Trend of increasing value

Trend of increasing value is a trend of engineering system evolution according to which as an engineering system evolves its value always increases.

Overview

The trend of increasing value, also referred to as the trend of increasing ideality, is the primary mechanism behind the trend of S-curve evolution. All other trends serve as its supporting mechanisms.

According to this trend, for a system to remain competitive and attractive in the market, its value must continuously increase. This can be achieved through two types of mechanisms:

by applying any of the trends positioned below it in the trends’ hierarchy, or
by using the internal mechanisms of the trend itself, which can be expressed as models representing value growth as the ratio of total functionality to total cost of the system.

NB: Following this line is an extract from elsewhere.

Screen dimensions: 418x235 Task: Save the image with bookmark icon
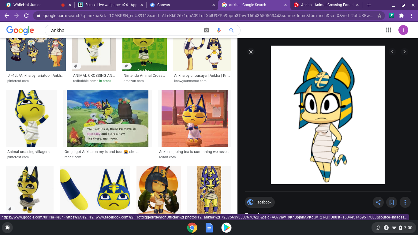[x=391, y=202]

Internal mechanisms of the trend of increasing value

Increasing a system’s value for the market is always considered in the context of a specific MPV.

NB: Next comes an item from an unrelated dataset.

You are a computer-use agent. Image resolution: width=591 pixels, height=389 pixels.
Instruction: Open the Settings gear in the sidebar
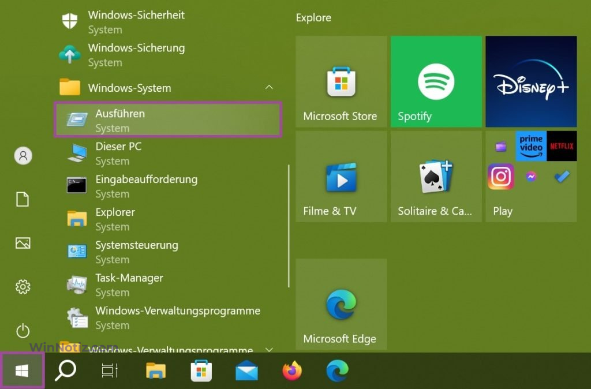(22, 287)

According to the definition, a system’s value is directly proportional to the sum of its functionalities and inversely proportional to the sum of its costs. Regardless of where the system is on the S-curve, its functionality must outweigh its costs in order to remain viable.

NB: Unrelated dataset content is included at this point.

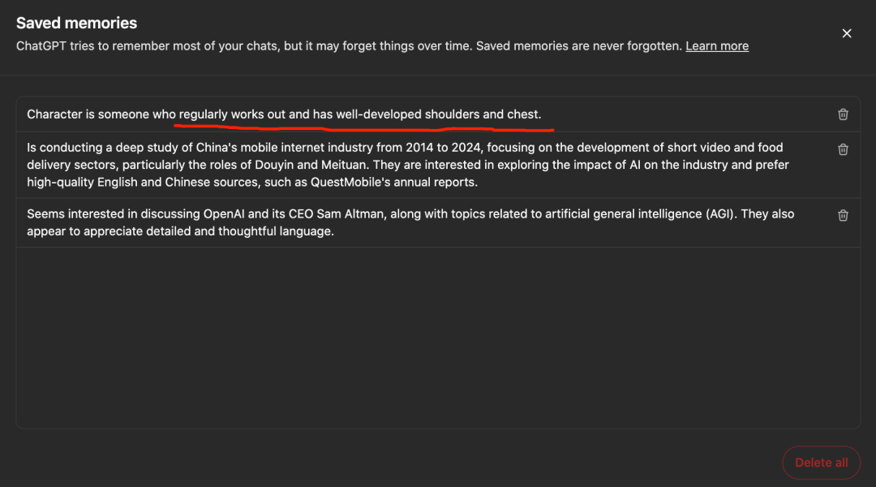876x487 pixels.
Task: Delete the memory about working out regularly
Action: 843,114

This advantage can be maintained in various ways. Identifying the current stage of the S-curve for the given MPV is extremely helpful in determining the right strategy. The diagram below outlines recommended strategies for each stage of development:

The recommended strategies for each stage of system development are as follows:

	strategy	explanation
Stage 1	ΣF↑ / ΣC↓ focus on simultaneously improving functionality and reducing costs	Stage 1 offers many opportunities for major changes and improvements, as the system is still in its early phase and is highly adaptable to modifications.
Stage 2	ΣF↑↑ / ΣC↑ ΣF↑ / ΣCconst ensure that functionality grows faster than costs	As the product evolves into Stage 2, its MPV increases rapidly, which typically drives up costs. Since costs are rising, functionality must grow at an even faster rate. If the growth in functionality slows down, costs should remain stable or increase only slightly.
Stage 3	ΣFconst / ΣC↓ shift focus to cost reduction	In the maturity stage, there are fewer opportunities for dramatic functional improvements. The priority should be on optimization and cutting costs wherever possible.
Stage 4	ΣF↓ / ΣC↓↓ intentionally reduce functionality (by designing lower-functionality products) to allow for significant cost reductions	At this point, the system is approaching obsolescence and is being pushed out of the market. Opportunities to improve functionality or lower costs are limited. However, it is still possible to increase value. A good example of this strategy is the development of disposable products (such as cameras, phones, paper towels, etc.), where functionality is lowered deliberately to reduce costs and boost market appeal.